Summary
At home in the mere, his underground realm, the monster
Grendel watches an old ram stand stupid and inert at the edge of
a cliff. Grendel yells at the creature, stamps his feet, and throws
stones at it, but the ram refuses to so much as acknowledge Grendel’s
presence. Grendel lets out a howl so terrible that it freezes the
water at his feet, but the ram remains unmoved. The ram’s stubborn
stolidity reminds Grendel that spring has arrived in a similarly
undeniable fashion.
The commencement of the growing season marks the beginning of
the twelfth year of Grendel’s war with the humans, a conflict he derides
as stupid and pointless. Grendel is further disgusted by the fact
that the arrival of warm weather has awakened the ram’s mindless,
animalistic sexual urges. He rhetorically asks the sky why the idiotic
animal cannot discover any dignity, but the sky, like the ram, refuses
to respond. Grendel responds with an upturned middle finger and
a defiant kick. He admits, however, that he himself is no nobler
than any of the brainless animals, calling himself a pointless, ridiculous
monster who stinks of death. As Grendel walks through his realm,
he notices the signs of spring all around him and also notes places
where he has committed various acts of violence. Grendel’s presence
frightens a doe, and he claims the reaction is unfair—he has never
done anything to harm a deer.
Passing the sleeping body of his fat, foul mother, Grendel
swims through firesnake-infested waters up to the surface of the
earth. His seasonal journey up to the world of men is just as mechanical
and mindless as the ram’s springtime lust, and Grendel laments the
necessary repetition. When he reaches the edge of his territory,
he stands at the edge of a cliff and stares down into an abyss.

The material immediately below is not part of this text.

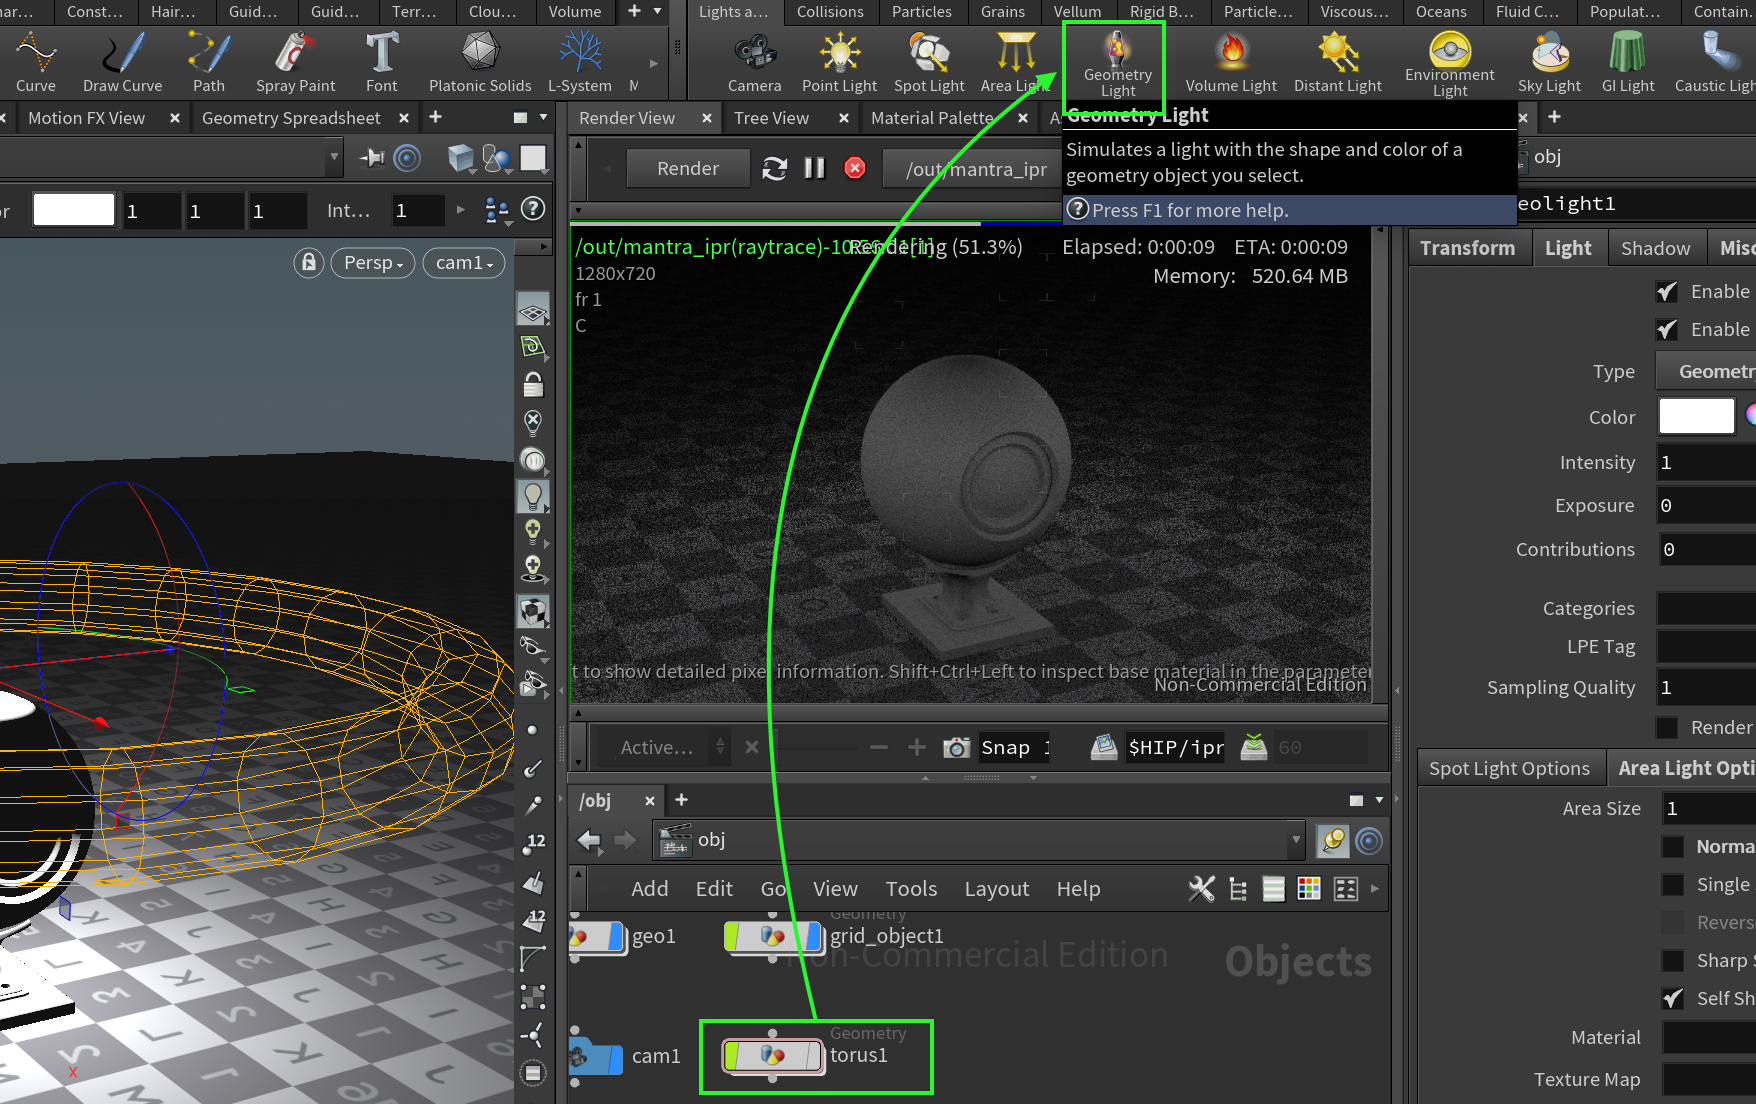Image resolution: width=1756 pixels, height=1104 pixels.
Task: Toggle the Enable checkbox on the light
Action: [x=1666, y=291]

He yells into the chasm and is surprised by the volume of his own
voice. Grendel continues down the cliffs and through the fens and
moors on his way to the meadhall of Hrothgar, king of the Danes.
As he makes his way to the meadhall, Grendel thinks of his mother,
who continues to sleep in their underground haunt. She is wracked
by guilt for some unnamed, secret crime. She has lost the ability
to speak, and so is unable—or unwilling—to answer Grendel’s questions
about the nature of their existence.
Grendel arrives at Hrothgar’s meadhall and coldheartedly
ravages the human community. This is the twelfth year of Grendel’s raids,
and he calmly, laughingly anticipates the reactions of the men. They
turn off the lights in an attempt to confuse Grendel, but Grendel
can see in the dark, and he easily bests the humans. In the chaos that
ensues, Grendel sacks up several dead bodies and retreats to the woods,
where he eats them and laughs maniacally. When dawn comes, however,
the sour meat of the humans sits heavy in his stomach and he is
filled with gloom once again.
Grendel listens as the Danes attribute the attack to the
whims of an angry god, and he watches as the slow process of rebuilding
the meadhall begins. A funeral pyre is erected, and as the corpses
burn, the Danes throw golden rings, swords, and helmets onto the
fire. The crowd sings a song together, and to Grendel’s ears the
song seems to be one of triumph. Nauseated and filled with rage,
Grendel flees for home.
Analysis
The first few pagesof Grendel echo
the beginning of Geoffrey Chaucer’s Canterbury Tales, a
work that features one of the most famous openings in the English
canon. In that fourteenth-century work, the arrival of spring and
its fresh, sexual vigor prompts a group of English pilgrims to undertake
a long journey to visit the martyr of Canterbury. The presence of
the ram is a direct link to Chaucer’s poem, for Chaucer’s pilgrims
are said to set off when the sun is halfway through the cycle of
the Ram, or Aries. The poet T.S. Eliot, like Gardner in Grendel, parodies
Chaucer in the first stanzas of his poem The Waste Land (1922).
In the poem, Eliot transforms Chaucer’s optimistic imagery into
a sad and brutal scene, describing spring rising over a desolate,
mechanized modern world. Here, in Grendel, Gardner
appears to be drawing from Eliot’s imagery when he has Grendel describe
the grasses poking through the ground as “the children of the dead.”